Tuesday, 24 November 2020

What is the role of Artificial Intelligence in Supply Chains?



The network-based nature of supply chains and logistics creates suitable conditions where to implement AI. AI is a powerful set of tools to help transition supply chain operations

  • from reactive to proactive,

  • from manual to autonomous processes,

  • fromstandardised to personalised processes,

  • from forecasting to prediction and prescription of supply chain planning.

According to Gartner Researcher Noha Tohamy, the use of AI in supply chains can be of two kinds:

  • “Augmentation: AI, which assists humans with their day-to-day tasks, personally or commercially without having complete control of the output. Such Artificial Intelligence is used in Virtual Assistant, Data analysis, software solutions; where they are mainly used to reduce errors due to human bias.

  • Automation: AI, which works completely autonomously in any field without the need for any human intervention. For example, robots performing key process steps in manufacturing plants”

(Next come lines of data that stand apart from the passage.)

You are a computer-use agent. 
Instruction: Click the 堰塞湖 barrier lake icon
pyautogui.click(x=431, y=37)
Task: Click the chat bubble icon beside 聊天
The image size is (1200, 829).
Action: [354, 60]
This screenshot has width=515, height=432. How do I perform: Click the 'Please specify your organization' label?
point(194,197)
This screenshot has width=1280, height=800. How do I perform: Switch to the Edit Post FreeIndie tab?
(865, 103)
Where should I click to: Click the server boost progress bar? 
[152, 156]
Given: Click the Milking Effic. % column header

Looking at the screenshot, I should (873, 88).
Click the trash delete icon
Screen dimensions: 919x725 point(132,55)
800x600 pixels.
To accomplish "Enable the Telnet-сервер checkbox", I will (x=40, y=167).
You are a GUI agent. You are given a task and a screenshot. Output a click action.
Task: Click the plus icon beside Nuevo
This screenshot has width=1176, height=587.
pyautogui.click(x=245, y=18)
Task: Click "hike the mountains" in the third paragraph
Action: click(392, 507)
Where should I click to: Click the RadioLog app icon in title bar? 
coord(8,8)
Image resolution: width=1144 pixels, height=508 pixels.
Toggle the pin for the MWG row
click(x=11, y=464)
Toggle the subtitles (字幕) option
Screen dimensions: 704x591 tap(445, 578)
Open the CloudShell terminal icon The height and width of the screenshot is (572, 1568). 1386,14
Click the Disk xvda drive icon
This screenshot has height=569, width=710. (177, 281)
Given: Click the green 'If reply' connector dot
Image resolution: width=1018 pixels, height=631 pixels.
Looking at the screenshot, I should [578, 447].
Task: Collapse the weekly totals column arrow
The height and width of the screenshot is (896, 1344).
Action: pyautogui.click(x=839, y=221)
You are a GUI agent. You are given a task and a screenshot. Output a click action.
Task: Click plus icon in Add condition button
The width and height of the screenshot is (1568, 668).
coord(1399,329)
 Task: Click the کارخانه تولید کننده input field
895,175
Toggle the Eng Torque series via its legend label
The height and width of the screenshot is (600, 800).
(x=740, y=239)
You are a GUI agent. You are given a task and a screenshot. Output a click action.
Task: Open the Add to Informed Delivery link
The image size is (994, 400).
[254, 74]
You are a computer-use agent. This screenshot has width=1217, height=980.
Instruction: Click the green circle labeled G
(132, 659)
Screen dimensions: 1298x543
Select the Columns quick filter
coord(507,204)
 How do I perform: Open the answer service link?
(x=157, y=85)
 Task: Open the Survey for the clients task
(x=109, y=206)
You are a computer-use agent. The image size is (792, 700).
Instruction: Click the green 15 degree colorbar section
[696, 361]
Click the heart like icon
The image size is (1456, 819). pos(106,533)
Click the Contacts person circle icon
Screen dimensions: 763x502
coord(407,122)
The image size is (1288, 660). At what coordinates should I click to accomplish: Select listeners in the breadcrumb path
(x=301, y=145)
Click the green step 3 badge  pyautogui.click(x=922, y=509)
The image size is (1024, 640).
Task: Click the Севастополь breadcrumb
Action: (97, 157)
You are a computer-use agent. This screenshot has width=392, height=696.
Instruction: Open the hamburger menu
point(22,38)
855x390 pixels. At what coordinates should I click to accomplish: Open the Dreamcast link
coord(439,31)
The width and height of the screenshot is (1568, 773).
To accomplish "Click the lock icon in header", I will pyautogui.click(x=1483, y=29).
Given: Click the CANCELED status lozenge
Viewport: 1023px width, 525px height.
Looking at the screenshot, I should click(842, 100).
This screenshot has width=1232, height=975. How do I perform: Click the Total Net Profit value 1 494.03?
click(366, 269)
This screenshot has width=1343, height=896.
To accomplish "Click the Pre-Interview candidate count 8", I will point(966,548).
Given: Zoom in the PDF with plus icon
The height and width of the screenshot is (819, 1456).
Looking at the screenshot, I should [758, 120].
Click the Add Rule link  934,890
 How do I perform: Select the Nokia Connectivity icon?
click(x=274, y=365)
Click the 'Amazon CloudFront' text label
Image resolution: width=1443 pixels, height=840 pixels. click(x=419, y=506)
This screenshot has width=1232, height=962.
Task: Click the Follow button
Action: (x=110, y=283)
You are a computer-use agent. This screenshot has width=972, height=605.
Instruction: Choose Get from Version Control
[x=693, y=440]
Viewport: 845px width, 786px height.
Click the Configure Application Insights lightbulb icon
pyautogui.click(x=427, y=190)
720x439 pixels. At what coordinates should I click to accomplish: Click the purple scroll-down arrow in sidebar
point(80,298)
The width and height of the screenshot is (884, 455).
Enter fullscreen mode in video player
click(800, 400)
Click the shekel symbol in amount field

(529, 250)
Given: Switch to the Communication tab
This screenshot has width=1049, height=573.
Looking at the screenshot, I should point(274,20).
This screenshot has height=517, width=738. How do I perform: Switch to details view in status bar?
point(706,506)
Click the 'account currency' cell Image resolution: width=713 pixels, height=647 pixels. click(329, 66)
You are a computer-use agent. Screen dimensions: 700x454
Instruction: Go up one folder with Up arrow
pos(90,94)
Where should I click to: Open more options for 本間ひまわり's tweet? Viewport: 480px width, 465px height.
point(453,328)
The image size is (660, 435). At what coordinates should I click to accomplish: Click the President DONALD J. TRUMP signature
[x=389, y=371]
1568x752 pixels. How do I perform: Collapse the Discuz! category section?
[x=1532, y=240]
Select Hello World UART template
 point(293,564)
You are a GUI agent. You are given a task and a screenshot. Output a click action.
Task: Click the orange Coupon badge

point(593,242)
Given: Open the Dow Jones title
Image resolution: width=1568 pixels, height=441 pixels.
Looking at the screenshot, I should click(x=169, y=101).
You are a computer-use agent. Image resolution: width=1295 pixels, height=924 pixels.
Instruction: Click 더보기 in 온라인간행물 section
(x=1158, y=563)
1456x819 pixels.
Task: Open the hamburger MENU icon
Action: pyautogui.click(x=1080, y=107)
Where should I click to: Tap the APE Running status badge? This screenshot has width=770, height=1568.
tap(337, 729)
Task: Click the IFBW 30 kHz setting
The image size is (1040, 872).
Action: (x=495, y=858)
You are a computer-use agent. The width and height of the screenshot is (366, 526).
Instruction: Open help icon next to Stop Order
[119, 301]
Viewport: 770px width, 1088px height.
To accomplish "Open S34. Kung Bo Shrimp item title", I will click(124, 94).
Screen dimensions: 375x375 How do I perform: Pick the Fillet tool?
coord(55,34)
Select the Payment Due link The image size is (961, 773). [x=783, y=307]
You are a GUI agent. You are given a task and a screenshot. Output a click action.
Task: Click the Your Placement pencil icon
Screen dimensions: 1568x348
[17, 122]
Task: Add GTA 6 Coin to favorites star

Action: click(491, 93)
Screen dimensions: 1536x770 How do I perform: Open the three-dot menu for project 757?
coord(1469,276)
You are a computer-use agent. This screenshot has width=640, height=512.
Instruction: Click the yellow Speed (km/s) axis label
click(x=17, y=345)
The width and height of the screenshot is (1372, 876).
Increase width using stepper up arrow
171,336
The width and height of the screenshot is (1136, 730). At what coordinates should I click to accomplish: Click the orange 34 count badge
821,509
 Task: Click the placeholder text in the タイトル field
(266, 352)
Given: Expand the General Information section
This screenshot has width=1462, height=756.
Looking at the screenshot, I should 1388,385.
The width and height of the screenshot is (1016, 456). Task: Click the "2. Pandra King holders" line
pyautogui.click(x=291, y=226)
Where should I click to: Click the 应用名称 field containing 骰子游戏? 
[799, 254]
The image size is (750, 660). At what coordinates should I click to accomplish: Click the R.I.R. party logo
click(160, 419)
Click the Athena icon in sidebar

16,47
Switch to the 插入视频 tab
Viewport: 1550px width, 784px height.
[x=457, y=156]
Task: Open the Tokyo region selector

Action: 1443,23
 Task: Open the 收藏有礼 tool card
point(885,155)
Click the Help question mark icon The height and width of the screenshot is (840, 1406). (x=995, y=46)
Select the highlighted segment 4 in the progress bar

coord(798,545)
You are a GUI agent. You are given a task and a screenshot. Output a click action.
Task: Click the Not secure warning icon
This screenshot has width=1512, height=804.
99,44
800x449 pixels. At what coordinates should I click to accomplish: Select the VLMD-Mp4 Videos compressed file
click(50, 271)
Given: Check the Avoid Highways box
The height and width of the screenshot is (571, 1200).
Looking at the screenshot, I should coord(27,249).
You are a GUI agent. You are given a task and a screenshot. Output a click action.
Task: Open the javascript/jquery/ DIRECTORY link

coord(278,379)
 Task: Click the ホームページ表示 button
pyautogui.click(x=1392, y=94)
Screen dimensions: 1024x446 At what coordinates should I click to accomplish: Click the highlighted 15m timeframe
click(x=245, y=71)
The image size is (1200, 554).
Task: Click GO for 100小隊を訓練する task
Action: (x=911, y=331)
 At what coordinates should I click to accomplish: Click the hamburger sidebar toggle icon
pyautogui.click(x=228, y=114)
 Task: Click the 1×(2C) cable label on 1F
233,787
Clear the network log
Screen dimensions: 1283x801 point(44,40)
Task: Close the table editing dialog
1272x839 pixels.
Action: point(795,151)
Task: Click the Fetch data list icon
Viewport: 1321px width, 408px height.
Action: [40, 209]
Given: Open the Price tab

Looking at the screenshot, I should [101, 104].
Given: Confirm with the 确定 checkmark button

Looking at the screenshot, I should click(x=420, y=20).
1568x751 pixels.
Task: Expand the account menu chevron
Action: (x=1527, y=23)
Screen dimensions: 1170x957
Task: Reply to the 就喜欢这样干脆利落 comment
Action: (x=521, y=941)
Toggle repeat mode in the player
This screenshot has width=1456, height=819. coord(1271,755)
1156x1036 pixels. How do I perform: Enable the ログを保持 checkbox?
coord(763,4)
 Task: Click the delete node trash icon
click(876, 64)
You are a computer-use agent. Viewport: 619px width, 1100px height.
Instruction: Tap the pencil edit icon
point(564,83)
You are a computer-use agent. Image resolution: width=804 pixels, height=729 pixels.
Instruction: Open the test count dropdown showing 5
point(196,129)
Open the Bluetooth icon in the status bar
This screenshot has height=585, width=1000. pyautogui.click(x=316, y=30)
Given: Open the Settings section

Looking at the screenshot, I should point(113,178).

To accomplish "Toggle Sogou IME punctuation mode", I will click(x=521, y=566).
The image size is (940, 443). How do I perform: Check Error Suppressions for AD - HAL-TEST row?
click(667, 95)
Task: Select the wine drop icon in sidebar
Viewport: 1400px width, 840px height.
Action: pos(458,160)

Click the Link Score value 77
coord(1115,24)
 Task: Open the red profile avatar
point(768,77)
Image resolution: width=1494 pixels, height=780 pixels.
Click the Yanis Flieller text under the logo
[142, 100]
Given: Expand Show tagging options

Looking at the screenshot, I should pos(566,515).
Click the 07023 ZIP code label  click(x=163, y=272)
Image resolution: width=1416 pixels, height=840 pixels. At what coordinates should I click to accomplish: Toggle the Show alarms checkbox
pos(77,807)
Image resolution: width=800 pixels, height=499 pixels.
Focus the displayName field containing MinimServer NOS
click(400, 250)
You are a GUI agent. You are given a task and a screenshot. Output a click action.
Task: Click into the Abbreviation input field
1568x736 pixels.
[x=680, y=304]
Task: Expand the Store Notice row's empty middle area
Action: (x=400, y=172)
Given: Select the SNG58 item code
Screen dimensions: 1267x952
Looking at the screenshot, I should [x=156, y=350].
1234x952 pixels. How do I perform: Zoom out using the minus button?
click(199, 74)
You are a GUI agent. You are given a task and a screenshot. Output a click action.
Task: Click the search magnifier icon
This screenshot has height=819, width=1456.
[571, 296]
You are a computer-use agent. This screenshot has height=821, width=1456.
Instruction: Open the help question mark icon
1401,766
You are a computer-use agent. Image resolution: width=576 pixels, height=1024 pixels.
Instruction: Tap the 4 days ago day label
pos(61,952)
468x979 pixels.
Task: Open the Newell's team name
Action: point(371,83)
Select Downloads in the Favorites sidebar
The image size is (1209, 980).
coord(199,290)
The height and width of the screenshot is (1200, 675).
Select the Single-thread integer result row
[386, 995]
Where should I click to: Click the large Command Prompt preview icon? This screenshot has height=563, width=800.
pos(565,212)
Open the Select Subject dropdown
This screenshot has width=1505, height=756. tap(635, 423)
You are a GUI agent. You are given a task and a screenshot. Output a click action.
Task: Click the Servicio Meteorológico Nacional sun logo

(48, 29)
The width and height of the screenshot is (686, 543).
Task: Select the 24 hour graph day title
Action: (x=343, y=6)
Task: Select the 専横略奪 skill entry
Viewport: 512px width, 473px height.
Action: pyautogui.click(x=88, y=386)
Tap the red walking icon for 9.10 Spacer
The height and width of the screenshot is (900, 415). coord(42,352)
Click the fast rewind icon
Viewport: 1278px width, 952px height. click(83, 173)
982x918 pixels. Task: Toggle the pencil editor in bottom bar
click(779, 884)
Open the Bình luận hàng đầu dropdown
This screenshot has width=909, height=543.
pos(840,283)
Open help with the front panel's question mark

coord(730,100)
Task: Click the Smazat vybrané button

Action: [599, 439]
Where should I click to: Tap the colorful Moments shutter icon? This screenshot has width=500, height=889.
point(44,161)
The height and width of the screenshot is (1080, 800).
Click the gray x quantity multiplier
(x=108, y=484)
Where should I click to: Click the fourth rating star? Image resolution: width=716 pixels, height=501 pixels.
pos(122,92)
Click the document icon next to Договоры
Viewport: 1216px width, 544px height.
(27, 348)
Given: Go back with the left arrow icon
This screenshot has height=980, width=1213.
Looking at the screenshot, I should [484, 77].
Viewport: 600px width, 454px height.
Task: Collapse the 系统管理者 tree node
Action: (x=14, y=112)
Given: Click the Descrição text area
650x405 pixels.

The activities where these AI application can be felt in Supply Chains include:

  • Chatbots for operational procurement, task automation, or status delivery

  • Machine Learning for Planning

  • Machine learning for Warehouse Management

  • Autonomous vehicles for logistics and shipping

  • Natural Language Processing (NLP) for Data Cleansing and Building Data Robustness

  • ML and Predictive Analytics for Supplier Selection and Supplier Relationship Management (SRM)

 A number of different AI techniques have been used in Supply Chains, such as:

  • ANN (Artificial Neural Networks), an information-processing technique that can be used to find patterns, knowledge or models from an extensive amount of data. In supply chains it has been used in sales forecasting, marketing DSSs, pricing and customer segmentation to production forecasting, supplier selection, demand management and consumption forecasting.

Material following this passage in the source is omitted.